§ **Required action**
If a line of the records holds the word "slice", copy it out.

· · · ·

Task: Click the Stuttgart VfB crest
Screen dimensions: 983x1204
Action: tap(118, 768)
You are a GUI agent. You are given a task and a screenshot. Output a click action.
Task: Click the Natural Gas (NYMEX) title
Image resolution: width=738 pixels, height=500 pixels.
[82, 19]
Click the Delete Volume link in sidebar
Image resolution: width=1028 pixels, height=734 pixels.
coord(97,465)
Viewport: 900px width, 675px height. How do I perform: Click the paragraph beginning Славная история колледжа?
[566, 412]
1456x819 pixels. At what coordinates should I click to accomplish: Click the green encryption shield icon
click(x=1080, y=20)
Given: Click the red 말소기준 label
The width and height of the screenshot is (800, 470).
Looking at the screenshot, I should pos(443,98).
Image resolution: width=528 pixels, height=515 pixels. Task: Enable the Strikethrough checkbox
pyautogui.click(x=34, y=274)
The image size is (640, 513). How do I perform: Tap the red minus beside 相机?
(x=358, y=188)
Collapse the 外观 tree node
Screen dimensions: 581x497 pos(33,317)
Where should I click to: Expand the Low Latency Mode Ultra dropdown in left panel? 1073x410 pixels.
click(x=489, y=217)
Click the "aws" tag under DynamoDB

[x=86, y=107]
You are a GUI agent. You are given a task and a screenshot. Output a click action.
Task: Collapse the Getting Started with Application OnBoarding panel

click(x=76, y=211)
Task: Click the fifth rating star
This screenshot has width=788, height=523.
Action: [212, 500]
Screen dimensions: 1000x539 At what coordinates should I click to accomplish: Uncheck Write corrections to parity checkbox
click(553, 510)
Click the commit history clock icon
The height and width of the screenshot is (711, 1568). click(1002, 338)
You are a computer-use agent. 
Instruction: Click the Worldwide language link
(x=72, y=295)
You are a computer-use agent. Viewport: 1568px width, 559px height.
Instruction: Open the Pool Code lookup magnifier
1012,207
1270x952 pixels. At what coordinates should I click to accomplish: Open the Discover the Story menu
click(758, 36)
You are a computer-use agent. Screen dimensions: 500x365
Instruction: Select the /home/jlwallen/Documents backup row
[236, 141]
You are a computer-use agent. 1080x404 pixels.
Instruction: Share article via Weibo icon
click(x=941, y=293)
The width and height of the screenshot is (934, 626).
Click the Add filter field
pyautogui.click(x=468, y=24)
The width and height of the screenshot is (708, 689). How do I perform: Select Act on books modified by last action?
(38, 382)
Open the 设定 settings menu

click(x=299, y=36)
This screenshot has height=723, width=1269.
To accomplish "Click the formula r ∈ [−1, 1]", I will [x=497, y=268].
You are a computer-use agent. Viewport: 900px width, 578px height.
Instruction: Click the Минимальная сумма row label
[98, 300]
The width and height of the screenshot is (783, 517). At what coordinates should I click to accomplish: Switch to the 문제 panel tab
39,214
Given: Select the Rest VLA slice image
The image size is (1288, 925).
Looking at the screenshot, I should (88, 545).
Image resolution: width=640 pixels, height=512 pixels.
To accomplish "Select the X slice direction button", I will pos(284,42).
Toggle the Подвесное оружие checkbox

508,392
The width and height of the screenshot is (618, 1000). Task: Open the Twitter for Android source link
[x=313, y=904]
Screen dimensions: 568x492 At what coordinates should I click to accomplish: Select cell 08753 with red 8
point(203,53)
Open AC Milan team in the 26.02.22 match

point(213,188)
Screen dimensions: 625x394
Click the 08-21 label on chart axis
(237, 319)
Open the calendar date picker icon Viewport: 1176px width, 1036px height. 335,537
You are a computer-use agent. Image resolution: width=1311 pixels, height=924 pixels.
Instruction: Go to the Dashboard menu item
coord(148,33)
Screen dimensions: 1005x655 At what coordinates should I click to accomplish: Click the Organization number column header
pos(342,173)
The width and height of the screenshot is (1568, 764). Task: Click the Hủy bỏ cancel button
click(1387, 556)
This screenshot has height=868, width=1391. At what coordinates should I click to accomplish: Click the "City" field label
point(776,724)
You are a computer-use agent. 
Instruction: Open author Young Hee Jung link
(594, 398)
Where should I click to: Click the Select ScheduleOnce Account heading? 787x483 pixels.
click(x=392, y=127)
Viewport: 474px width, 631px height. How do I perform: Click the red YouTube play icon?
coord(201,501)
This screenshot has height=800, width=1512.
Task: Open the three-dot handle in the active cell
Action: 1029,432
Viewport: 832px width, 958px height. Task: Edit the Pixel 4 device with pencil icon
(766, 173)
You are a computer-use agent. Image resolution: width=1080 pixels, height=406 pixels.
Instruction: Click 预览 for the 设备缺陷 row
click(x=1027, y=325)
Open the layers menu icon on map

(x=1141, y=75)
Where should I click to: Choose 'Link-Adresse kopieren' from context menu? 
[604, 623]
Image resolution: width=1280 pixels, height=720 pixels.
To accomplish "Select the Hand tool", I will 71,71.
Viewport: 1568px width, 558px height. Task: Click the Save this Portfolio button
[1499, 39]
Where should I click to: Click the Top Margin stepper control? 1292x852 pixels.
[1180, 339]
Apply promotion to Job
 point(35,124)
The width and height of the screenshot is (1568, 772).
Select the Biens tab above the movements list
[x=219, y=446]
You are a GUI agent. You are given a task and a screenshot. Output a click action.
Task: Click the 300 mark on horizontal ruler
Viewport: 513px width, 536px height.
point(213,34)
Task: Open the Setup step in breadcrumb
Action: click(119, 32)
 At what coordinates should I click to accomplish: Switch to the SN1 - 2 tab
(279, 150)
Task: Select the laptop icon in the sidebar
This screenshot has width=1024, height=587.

· · · ·

§ **Response box**
Given: Select the Rest VLA slice image
To accomplish "Select the X slice direction button", I will pos(284,42).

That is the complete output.